Date: Tuesday, November 28, 2017
Time: 11am ET (New York) / 4pm GMT (UK)
Integrating PK modelling and in vivo studies for improved formulation and dosage form development - The main goal of formulation and dosage form development is to modify the pharmacokinetics of drugs to improve efficacy and safety. This goal is achieved through various means such as improving solubility and bioavailability and targeting drug release at a specific rate or at a specific site in the gut. This webinar will introduce the audience to pre-clinical tools used in the industry to study pharmacokinetics and how they are used to guide the development of new chemical entities (NCEs).
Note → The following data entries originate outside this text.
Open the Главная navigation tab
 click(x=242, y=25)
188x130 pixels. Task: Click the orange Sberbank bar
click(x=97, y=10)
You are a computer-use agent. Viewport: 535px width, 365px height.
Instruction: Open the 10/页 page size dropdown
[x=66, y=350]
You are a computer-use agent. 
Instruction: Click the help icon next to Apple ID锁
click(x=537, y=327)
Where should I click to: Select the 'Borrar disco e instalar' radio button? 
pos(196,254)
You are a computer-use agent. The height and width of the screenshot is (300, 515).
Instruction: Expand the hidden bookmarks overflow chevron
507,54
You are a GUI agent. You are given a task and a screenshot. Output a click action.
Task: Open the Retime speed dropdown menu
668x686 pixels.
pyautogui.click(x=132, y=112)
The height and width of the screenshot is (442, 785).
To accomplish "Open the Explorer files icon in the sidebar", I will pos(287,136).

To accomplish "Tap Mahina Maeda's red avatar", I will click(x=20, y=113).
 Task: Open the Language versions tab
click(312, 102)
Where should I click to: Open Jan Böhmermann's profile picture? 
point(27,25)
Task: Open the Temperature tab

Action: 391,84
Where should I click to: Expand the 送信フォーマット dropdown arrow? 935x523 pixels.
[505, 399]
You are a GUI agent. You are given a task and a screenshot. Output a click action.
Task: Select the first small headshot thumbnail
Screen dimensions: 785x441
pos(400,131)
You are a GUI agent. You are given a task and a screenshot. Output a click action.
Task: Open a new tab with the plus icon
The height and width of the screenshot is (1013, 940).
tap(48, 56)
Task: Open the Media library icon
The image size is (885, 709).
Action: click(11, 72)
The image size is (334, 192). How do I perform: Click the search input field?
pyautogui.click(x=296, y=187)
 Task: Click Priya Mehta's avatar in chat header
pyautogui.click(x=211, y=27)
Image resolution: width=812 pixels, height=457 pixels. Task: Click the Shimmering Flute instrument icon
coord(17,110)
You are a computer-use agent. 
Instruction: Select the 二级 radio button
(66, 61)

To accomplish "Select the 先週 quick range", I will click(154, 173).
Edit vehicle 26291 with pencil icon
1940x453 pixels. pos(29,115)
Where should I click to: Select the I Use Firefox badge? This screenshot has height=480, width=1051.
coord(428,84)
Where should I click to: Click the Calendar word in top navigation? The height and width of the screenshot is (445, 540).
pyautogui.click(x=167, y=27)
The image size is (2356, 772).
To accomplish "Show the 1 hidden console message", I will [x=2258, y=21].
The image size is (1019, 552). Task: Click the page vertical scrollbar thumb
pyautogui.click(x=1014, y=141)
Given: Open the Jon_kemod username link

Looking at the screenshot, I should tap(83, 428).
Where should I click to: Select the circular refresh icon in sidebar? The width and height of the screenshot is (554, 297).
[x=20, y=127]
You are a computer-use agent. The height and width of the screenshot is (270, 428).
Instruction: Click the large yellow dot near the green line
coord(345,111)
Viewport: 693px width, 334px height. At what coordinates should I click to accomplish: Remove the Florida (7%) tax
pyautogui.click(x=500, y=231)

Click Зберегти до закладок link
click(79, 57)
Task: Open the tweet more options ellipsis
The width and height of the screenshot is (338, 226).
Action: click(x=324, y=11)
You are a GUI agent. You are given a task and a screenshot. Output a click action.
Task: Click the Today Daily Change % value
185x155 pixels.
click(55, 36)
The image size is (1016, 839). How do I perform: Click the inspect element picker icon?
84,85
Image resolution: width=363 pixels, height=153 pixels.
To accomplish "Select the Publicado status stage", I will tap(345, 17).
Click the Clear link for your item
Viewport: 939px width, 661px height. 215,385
In silico physiological based pharmacokinetic (PBPK) modelling is the gold standard for predicting the absorption, metabolism, distribution, and elimination (ADME) properties for NCEs. With minimal in vitro data, PBPK modelling can reveal likely ADME challenges that can be addressed prior to in vivo studies, thereby saving time and costs. The addition of high quality in vivo data allows even better predictions by PBPK models. The webinar will also present the benefits of characterizing animals to improve translation to human and how non-invasive imaging approaches can provide valuable insights and add value to PBPK predictive models.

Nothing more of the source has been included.